In recent years, the emergence of monoclonal antibodies to surface antigens has represented an important advancement in ALL therapy (7, 8). Blinatumomab is a bispecific T-cell engager (BiTE) targeted to CD3 and CD19, with promising clinical efficacy as a monotherapy for eradicating persistent MRD in B-ALL (9). In a phase I/II, open-label trial, 27 (39%; 95% CI, 27% to 51%) patients achieved complete remission (CR) within the first two cycles, 14 (52%) of whom achieved complete minimal residual disease response (10). In a prospective, multicenter phase III trial, 108 patients with R/R B-ALL (<18 years) were randomly assigned to the blinatumomab or standard chemotherapy group (11). After a median follow-up of 31 months, overall survival (OS) was higher in the blinatumomab group compared with the chemotherapy group (83% vs. 60%, 95% CI: 0.15–0.72, p = 0.003) (11, 12). In another study of 208 B-ALL patients with high- and intermediate-risk first relapse receiving blinatumomab as post-reinduction consolidation prior to HSCT, Brown et al. found two-year OS rates of 71.3% in the blinatumomab group and 58.4% in the chemotherapy group (95% CI, 0.39–0.98; 1-sided p = 0.02) (13). The main adverse effects of blinatumomab are cytokine release syndrome and neurotoxicity (11, 12). Based primarily on these results, the US Food and Drug Administration (FDA) and European Medicines Agency (EMA) approved blinatumomab for the treatment of relapsed/refractory (R/R) B-ALL and CR with MRD ≥ 0.01% B-ALL (14). In a real-world study, Beneduce et al. retrospectively assessed the safety and efficacy of blinatumomab in 39 R/R B-ALL cases, of whom most achieved MRD negativity after blinatumomab treatment (15).

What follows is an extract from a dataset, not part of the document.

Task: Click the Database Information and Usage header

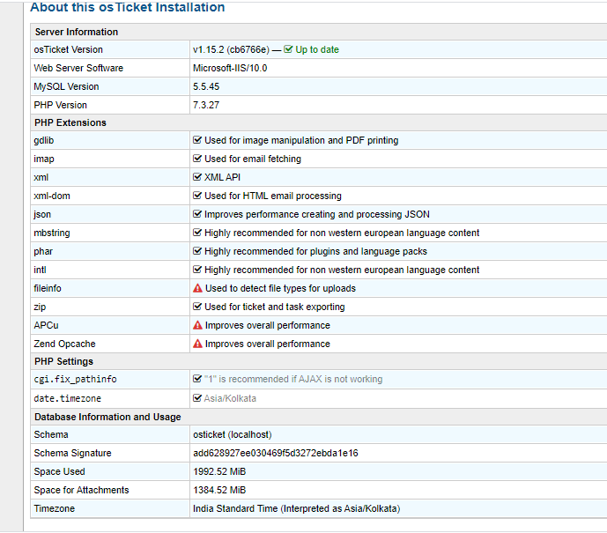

Despite these phase III trials, few reports have evaluated the real-world efficacy and safety of blinatumomab in treating relapsed or primary pediatric B-ALL. This report is a retrospective analysis of our single-center experience administering blinatumomab for the treatment of pediatric B-ALL patients.
Methods
Study design
This was a retrospective, observational study that included patients who initiated blinatumomab treatment between October 1, 2020 and June 20, 2022 in routine clinical practice at the Hematology Oncology Center of Beijing Children's Hospital, Capital Medical University, which is a unique, high-volume center integrating clinical care, scientific research, teaching, and training (16). Patients with B-ALL diagnosis, age below 18 years, and treatment with blinatumomab were included. This study was approved by the ethics committee of Beijing Children's Hospital ([2022]-E-090-R). The requirement for informed consent was waived by the committee because of the retrospective nature of the current study, which was performed in accordance with the Declaration of Helsinki.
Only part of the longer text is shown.